Responds to beneficiary, Congressional, provider, and
public inquiries concerning Medicaid issues, including Freedom of
Information Act requests.
Conducts customer outreach and service initiatives.
Reviews and approves managed care contracts and prepaid
health plans.
b2. Division of Medicaid and Managed Care (FLD(5)B)
Provides Federal leadership to State agencies in program
implementation, maintenance, and regulatory review of State Medicaid
program management activities under Title XIX of the Social Security
Act.
Assures the propriety of Federal Medicaid expenditures
and, where appropriate, takes action to disallow claims.

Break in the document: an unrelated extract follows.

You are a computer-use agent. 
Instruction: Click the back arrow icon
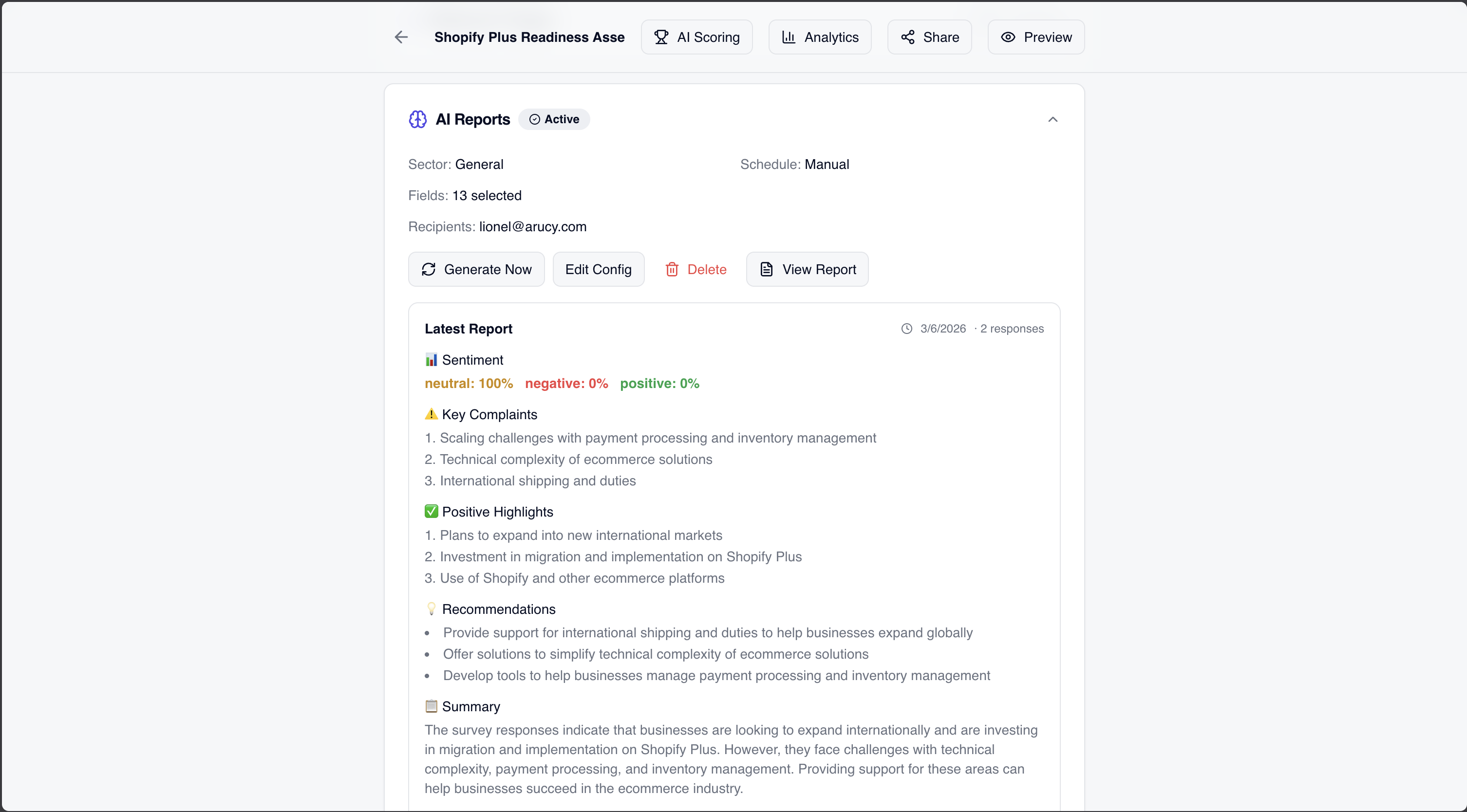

Consults with and provides guidance to States on
appropriate matters including the interpretation of Federal
requirements, options available to States under these requirements, and
information on practices in other States.
Provides consistent policy guidance to States on Medicaid
program administration and the amount, duration, scope, and payment for
health services under the State program.
Monitors State agency Medicaid activities by conducting
periodic program management and financial reviews to assure State
adherence to Federal laws and regulations.
Reviews, approves, and maintains official State plans and
State plan amendments for medical assistance.
Directs activities in support of the Medicare managed care
program including technical support and oversight of these plans.
Reviews, approves or recommends for disapproval, and
monitors State institutional payment plans and systems (after CO
concurrence for hospitals and long term care facilities).
Reviews States' quarterly statements of expenditures and
recommends appropriate action on amounts claimed.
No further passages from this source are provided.